Bench Memos

This Day in Liberal Judicial Activism—January 17

2007—In a house editorial, the Los Angeles Times encourages Senate Democrats to display a “cooperative spirit” rather than “obstructionism”, and it specifically recommends that they confirm D.C. Circuit nominee Peter Keisler. But over the next two years Senate Democrats instead confirm only 10 appellate judges, and Keisler’s nomination is one of many to expire from inaction.

 

2014—Retired Sixth Circuit judge Boyce F. Martin Jr.’s career of zany lawlessness ends in rank public disgrace, as the Judicial Conference of the United States denies his request to keep confidential the results of a Judicial Council investigation into up to $138,500 of “questionable travel reimbursement expenses.”

 

By suddenly retiring in May 2013, Martin succeeded in obtaining a dismissal of the misconduct proceedings against him. But the Judicial Council decided that the public interest required disclosure of the charges against Martin.

 

Further, in an action that one federal judicial expert called “stunning,” the Judicial Council referred the matter to the Public Integrity Section of the Department of Justice for possible criminal prosecution of Martin.

 

2014—The judicial butchering of the Constitution continues.
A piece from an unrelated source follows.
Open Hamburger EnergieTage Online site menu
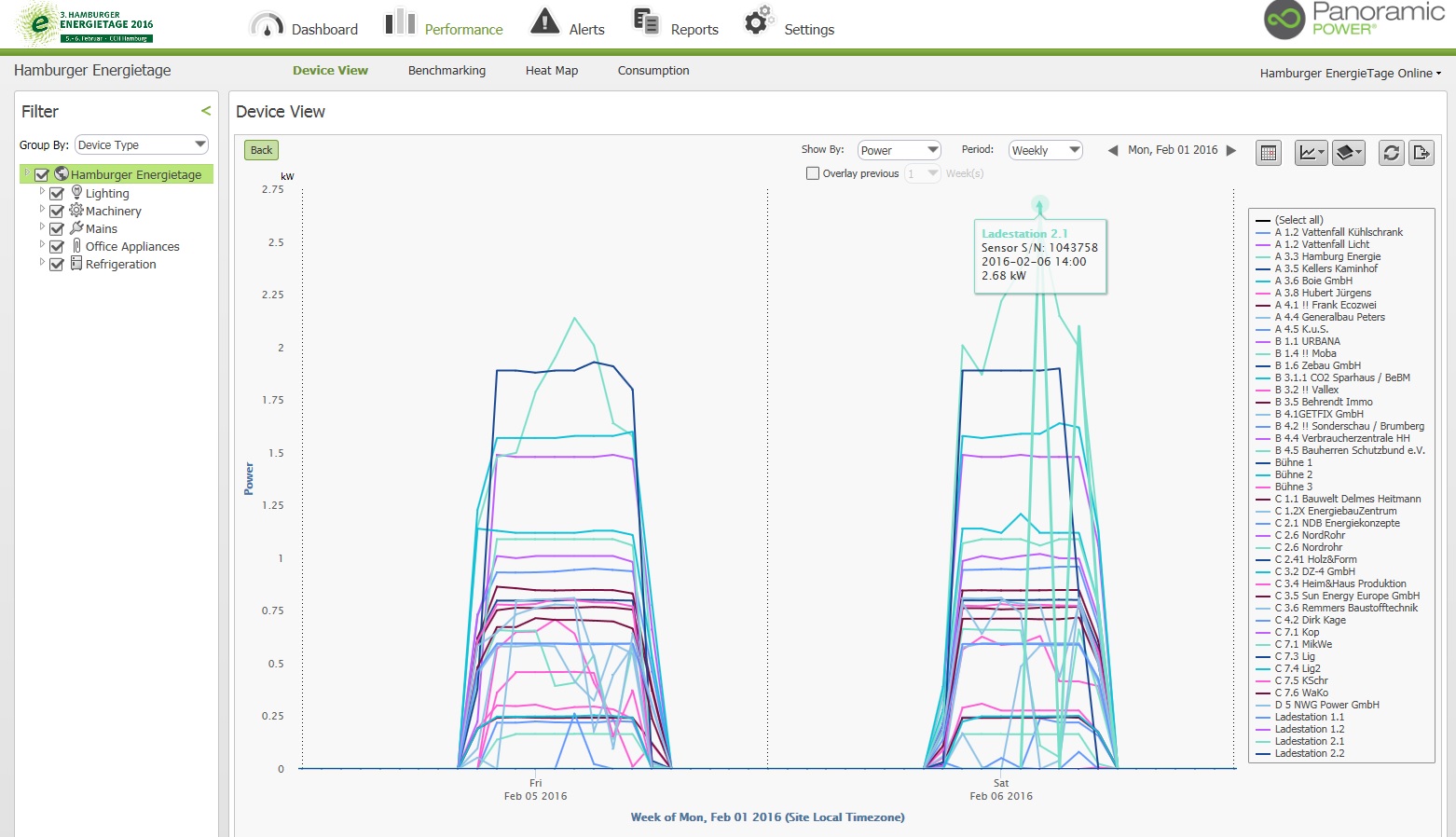This screenshot has height=837, width=1456. click(x=1349, y=74)
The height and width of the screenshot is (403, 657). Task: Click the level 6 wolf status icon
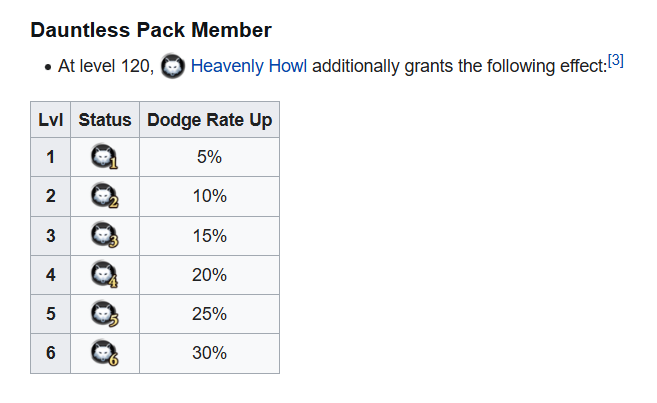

In Kosilek v. Spencer, a divided panel of the First Circuit affirms a district-court order that holds that the Eighth Amendment’s bar on cruel and unusual punishments requires the Massachusetts prison system to provide sex-reassignment surgery to a prisoner. The particular prisoner, whose legal name has been changed to Michelle Kosilek, “was born and still is anatomically male” but, suffering from gender-identity disorder, has long believed himself to be “a woman cruelly trapped in a man’s body.”

 

Eleven months later, the en banc First Circuit will overturn the panel ruling by a 3-2 vote.